Angesichts der vielen Streiks im Zug- und Flugverkehr wundert man sich nicht mehr nur im Ausland über Deutschland. Dabei ist der volkswirtschaftliche Schaden bisher eher gering.

Von Claus Hulverscheidt, Berlin

Wer diese Woche im drittgrößten Industrieland der Erde eine Reise antreten wollte, dem blieben oft nur die folgenden Optionen: die stockende Fahrt auf einer verstopften Autobahn, ein schweißtreibender Ritt auf dem Fahrrad oder ein langer Fußmarsch. Der Zug und das Flugzeug hingegen, die beiden bevorzugten Verkehrsmittel für mittlere und längere Distanzen, standen meist nicht zur Verfügung, weil die Deutsche Bahn, die Lufthansa und mehrere Flughäfen bestreikt wurden - wieder einmal und diesmal auch noch zeitgleich.

- _Aufgaben zur Übung_
a) Können Sie aus dem Text über die Streiks den Abschnitt abschreiben, der mit „Angesichts der vielen“ beginnt und mit „bisher eher gering.“ endet?
b) Wie geht der Text über die Streiks im Zug- und Flugverkehr weiter? Setzen Sie ihn nach seinem letzten Satz fort.

- _Bereitgestellte Daten_
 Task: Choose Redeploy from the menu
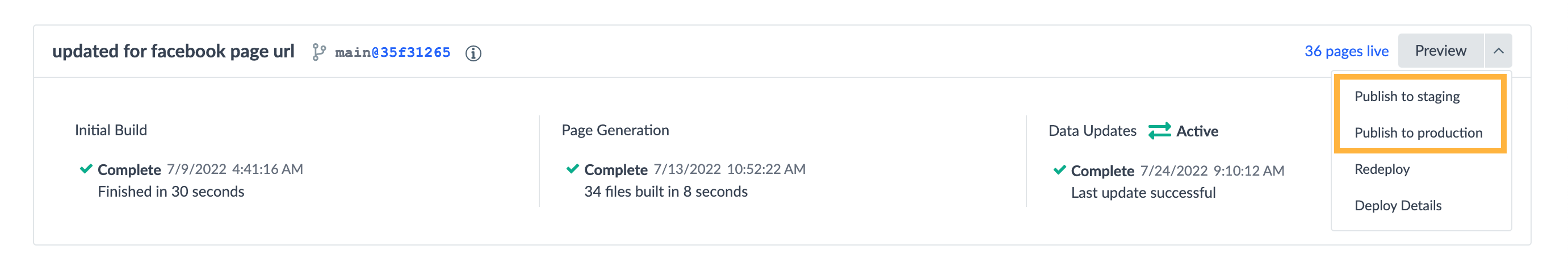pyautogui.click(x=1382, y=169)
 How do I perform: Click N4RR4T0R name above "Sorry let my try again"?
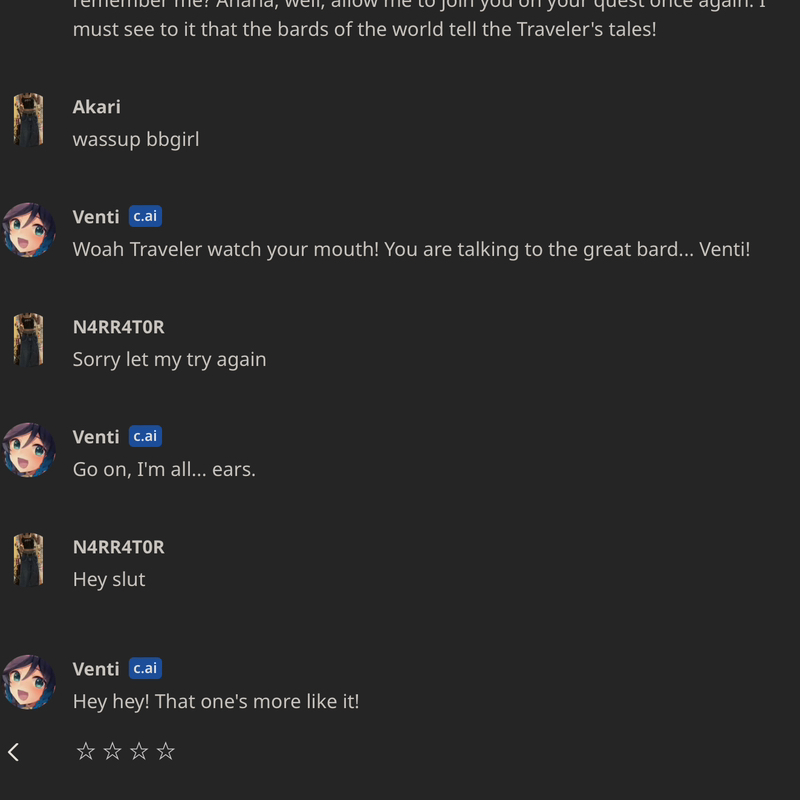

- _Lösungen der Aufgaben_
a)
Angesichts der vielen Streiks im Zug- und Flugverkehr wundert man sich nicht mehr nur im Ausland über Deutschland. Dabei ist der volkswirtschaftliche Schaden bisher eher gering.

b)
Manchen Bundesbürger beschlich deshalb in den vergangenen Tagen wohl ein Gefühl, wie es die Neue Zürcher Zeitung gewohnt Ampel-kritisch in einem Kommentar zusammenfasste: Deutschland, so hieß es, sei "im wahrsten Sinne des Wortes zu einer Republik des Stillstands" geworden. "In dem Land, das lange als Hort der Verlässlichkeit und Heimat der Pflichtbewussten bewundert wurde, herrschen an vielen Ecken mittlerweile italienische oder griechische Verhältnisse. Der Streik von Lokführern und Lufthansa-Mitarbeitern steht dabei als Symbol für diese neue deutsche Bewegungslosigkeit", schrieb der Leitartikler. Dabei beschränke sich der Stillstand nicht auf Bahntrassen und Flugrouten, vielmehr wirke auch das Berliner Regierungsviertel angesichts der ungezählten faulen Kompromisse von SPD, Grünen und FDP seit Monaten "wie paralysiert".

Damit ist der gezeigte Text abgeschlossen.